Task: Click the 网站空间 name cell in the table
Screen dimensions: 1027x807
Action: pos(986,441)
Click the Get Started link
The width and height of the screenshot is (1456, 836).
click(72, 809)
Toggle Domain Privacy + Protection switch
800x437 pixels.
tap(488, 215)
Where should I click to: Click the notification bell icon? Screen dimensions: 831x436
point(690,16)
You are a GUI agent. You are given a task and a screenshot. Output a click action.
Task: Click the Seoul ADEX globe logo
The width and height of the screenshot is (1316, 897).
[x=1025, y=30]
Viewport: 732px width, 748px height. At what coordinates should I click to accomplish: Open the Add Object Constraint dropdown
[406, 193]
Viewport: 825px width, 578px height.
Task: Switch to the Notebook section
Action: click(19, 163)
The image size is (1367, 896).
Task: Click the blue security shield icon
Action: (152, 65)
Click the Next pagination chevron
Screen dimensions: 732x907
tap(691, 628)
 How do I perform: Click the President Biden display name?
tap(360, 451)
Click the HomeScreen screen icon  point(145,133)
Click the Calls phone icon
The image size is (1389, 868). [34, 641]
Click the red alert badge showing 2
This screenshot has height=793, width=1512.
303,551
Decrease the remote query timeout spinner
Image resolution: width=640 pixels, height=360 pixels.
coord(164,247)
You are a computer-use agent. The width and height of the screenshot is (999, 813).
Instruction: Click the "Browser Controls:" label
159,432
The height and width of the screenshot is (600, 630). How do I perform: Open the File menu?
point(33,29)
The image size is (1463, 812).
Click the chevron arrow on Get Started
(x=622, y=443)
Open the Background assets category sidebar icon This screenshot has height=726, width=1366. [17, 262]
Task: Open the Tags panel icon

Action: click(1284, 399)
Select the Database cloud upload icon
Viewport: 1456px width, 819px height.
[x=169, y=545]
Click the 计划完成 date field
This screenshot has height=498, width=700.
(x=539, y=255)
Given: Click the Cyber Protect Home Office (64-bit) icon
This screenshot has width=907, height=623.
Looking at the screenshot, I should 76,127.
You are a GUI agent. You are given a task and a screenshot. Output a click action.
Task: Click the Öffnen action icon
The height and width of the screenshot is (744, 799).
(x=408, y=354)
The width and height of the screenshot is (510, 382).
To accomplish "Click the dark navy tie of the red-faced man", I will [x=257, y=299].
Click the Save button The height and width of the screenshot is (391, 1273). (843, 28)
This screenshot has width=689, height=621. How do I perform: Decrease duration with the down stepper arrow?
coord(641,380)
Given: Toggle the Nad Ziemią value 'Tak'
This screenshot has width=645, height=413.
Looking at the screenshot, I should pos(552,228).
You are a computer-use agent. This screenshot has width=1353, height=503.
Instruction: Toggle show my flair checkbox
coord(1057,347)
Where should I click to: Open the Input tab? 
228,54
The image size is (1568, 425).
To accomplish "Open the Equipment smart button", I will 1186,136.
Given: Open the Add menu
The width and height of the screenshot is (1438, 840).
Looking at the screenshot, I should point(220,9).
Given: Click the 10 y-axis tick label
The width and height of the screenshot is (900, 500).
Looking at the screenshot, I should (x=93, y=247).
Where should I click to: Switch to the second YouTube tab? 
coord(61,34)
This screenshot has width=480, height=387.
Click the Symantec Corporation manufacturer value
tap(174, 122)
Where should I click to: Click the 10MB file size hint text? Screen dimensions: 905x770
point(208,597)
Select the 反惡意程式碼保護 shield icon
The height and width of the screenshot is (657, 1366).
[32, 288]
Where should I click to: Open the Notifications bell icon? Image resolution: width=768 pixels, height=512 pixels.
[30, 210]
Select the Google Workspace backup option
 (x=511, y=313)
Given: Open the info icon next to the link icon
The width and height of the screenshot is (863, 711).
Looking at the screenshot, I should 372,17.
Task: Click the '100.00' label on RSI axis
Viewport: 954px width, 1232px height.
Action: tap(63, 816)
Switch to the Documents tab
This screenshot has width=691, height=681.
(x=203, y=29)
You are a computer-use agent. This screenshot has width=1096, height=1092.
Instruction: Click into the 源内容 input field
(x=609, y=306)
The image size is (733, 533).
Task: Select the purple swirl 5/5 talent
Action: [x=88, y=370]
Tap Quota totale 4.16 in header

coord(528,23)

** Given problem **
Reproduce every one of the entries above word for word, with no changes.

** Result of this task **
Task: Click the 网站空间 name cell in the table
Screen dimensions: 1027x807
Action: pos(986,441)
Click the Get Started link
The width and height of the screenshot is (1456, 836).
click(72, 809)
Toggle Domain Privacy + Protection switch
800x437 pixels.
tap(488, 215)
Where should I click to: Click the notification bell icon? Screen dimensions: 831x436
point(690,16)
You are a GUI agent. You are given a task and a screenshot. Output a click action.
Task: Click the Seoul ADEX globe logo
The width and height of the screenshot is (1316, 897).
[x=1025, y=30]
Viewport: 732px width, 748px height. At what coordinates should I click to accomplish: Open the Add Object Constraint dropdown
[406, 193]
Viewport: 825px width, 578px height.
Task: Switch to the Notebook section
Action: click(19, 163)
The image size is (1367, 896).
Task: Click the blue security shield icon
Action: (152, 65)
Click the Next pagination chevron
Screen dimensions: 732x907
tap(691, 628)
 How do I perform: Click the President Biden display name?
tap(360, 451)
Click the HomeScreen screen icon  point(145,133)
Click the Calls phone icon
The image size is (1389, 868). [34, 641]
Click the red alert badge showing 2
This screenshot has height=793, width=1512.
303,551
Decrease the remote query timeout spinner
Image resolution: width=640 pixels, height=360 pixels.
coord(164,247)
You are a computer-use agent. The width and height of the screenshot is (999, 813).
Instruction: Click the "Browser Controls:" label
159,432
The height and width of the screenshot is (600, 630). How do I perform: Open the File menu?
point(33,29)
The image size is (1463, 812).
Click the chevron arrow on Get Started
(x=622, y=443)
Open the Background assets category sidebar icon This screenshot has height=726, width=1366. [17, 262]
Task: Open the Tags panel icon

Action: click(1284, 399)
Select the Database cloud upload icon
Viewport: 1456px width, 819px height.
[x=169, y=545]
Click the 计划完成 date field
This screenshot has height=498, width=700.
(x=539, y=255)
Given: Click the Cyber Protect Home Office (64-bit) icon
This screenshot has width=907, height=623.
Looking at the screenshot, I should 76,127.
You are a GUI agent. You are given a task and a screenshot. Output a click action.
Task: Click the Öffnen action icon
The height and width of the screenshot is (744, 799).
(x=408, y=354)
The width and height of the screenshot is (510, 382).
To accomplish "Click the dark navy tie of the red-faced man", I will [x=257, y=299].
Click the Save button The height and width of the screenshot is (391, 1273). (843, 28)
This screenshot has width=689, height=621. How do I perform: Decrease duration with the down stepper arrow?
coord(641,380)
Given: Toggle the Nad Ziemią value 'Tak'
This screenshot has width=645, height=413.
Looking at the screenshot, I should pos(552,228).
You are a computer-use agent. This screenshot has width=1353, height=503.
Instruction: Toggle show my flair checkbox
coord(1057,347)
Where should I click to: Open the Input tab? 
228,54
The image size is (1568, 425).
To accomplish "Open the Equipment smart button", I will 1186,136.
Given: Open the Add menu
The width and height of the screenshot is (1438, 840).
Looking at the screenshot, I should point(220,9).
Given: Click the 10 y-axis tick label
The width and height of the screenshot is (900, 500).
Looking at the screenshot, I should (x=93, y=247).
Where should I click to: Switch to the second YouTube tab? 
coord(61,34)
This screenshot has width=480, height=387.
Click the Symantec Corporation manufacturer value
tap(174, 122)
Where should I click to: Click the 10MB file size hint text? Screen dimensions: 905x770
point(208,597)
Select the 反惡意程式碼保護 shield icon
The height and width of the screenshot is (657, 1366).
[32, 288]
Where should I click to: Open the Notifications bell icon? Image resolution: width=768 pixels, height=512 pixels.
[30, 210]
Select the Google Workspace backup option
 (x=511, y=313)
Given: Open the info icon next to the link icon
The width and height of the screenshot is (863, 711).
Looking at the screenshot, I should 372,17.
Task: Click the '100.00' label on RSI axis
Viewport: 954px width, 1232px height.
Action: tap(63, 816)
Switch to the Documents tab
This screenshot has width=691, height=681.
(x=203, y=29)
You are a computer-use agent. This screenshot has width=1096, height=1092.
Instruction: Click into the 源内容 input field
(x=609, y=306)
The image size is (733, 533).
Task: Select the purple swirl 5/5 talent
Action: [x=88, y=370]
Tap Quota totale 4.16 in header

coord(528,23)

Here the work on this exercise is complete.